4: Extent, in feet, to which sea level could rise in the coming two-plus centuries, as a result of that melt.
11: Extent, in feet, to which sea level could rise if it collapses entirely.
$10.14 billion: The amount of money pledged by world governments to the U.N. Green Climate Fund, which will help developing nations adapt to the impacts of climate change.
8: Amount of land, in square miles, purchased by the island nation of Kiribati for $8.77 million in Fiji, where it plans to relocate its residents once they’re overtaken by sea level rise.
310,000: Estimated number of people who took to the streets of New York City for the biggest climate march in history.
65: The percentage of the planet’s carbon budget – the amount of greenhouse gases we can emit while still having a shot at curbing warming at 2 degrees Celsius -- that we’ve already blown through.

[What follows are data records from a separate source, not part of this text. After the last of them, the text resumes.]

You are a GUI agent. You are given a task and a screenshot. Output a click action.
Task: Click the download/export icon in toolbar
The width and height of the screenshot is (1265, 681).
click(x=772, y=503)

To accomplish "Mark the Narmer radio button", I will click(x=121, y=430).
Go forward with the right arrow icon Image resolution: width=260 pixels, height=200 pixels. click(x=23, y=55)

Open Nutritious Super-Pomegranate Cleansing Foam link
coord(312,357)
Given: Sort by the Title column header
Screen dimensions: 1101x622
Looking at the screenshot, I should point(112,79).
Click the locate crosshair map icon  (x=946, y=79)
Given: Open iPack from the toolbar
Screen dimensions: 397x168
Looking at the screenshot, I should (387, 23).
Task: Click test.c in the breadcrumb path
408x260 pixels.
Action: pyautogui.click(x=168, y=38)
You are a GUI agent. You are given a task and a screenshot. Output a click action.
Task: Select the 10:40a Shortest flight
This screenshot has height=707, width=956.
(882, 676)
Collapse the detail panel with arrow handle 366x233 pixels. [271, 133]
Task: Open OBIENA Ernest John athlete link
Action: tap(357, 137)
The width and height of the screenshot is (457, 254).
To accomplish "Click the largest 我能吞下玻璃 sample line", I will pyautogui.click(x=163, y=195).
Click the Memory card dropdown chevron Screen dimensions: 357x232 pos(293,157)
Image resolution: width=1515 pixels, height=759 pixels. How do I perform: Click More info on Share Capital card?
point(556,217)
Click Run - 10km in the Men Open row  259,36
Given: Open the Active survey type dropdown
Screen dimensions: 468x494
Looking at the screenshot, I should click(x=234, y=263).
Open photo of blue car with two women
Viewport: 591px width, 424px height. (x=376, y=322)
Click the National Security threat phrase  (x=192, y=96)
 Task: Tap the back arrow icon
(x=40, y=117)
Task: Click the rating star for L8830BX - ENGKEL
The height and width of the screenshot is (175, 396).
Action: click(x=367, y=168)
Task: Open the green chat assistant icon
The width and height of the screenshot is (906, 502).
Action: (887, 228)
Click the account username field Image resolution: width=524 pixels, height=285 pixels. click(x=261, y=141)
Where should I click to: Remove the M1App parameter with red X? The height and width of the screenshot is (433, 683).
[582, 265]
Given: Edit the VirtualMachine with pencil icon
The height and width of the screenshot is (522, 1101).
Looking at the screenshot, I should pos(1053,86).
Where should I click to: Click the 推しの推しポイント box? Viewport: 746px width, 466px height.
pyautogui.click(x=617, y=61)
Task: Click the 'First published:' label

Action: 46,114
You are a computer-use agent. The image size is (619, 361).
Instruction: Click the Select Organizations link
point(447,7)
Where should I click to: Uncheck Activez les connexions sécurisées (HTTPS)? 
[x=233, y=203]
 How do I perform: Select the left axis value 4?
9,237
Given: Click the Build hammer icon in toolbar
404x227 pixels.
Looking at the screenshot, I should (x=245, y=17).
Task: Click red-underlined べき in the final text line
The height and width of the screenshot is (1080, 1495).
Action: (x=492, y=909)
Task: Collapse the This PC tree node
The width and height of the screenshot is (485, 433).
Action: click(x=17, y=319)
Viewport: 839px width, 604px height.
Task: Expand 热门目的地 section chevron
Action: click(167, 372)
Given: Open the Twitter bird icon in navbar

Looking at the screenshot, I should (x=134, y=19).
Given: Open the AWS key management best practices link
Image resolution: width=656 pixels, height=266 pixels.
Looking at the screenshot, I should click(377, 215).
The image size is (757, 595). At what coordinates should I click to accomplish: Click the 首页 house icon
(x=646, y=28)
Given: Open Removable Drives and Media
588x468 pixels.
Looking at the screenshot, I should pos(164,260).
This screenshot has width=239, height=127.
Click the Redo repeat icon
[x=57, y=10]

26 - 28: The percentage by which the U.S. pledged to cut emissions by 2025 in a landmark deal reached with China.
2030: Latest point by which China, in fulfilling its end of the deal, will reach its emissions peak.
40: Percentage below 1990 levels by which the EU pledged to cut emissions by 2030.
1 - 1.5: The total amount of warming, in degrees Celsius, that researchers say these pledges to curb emissions can prevent -- not enough to meet the 2 degrees target.
0: The net emissions we need to reach by 2070, according to the IPCC, for meaningful and cost-effective climate mitigation.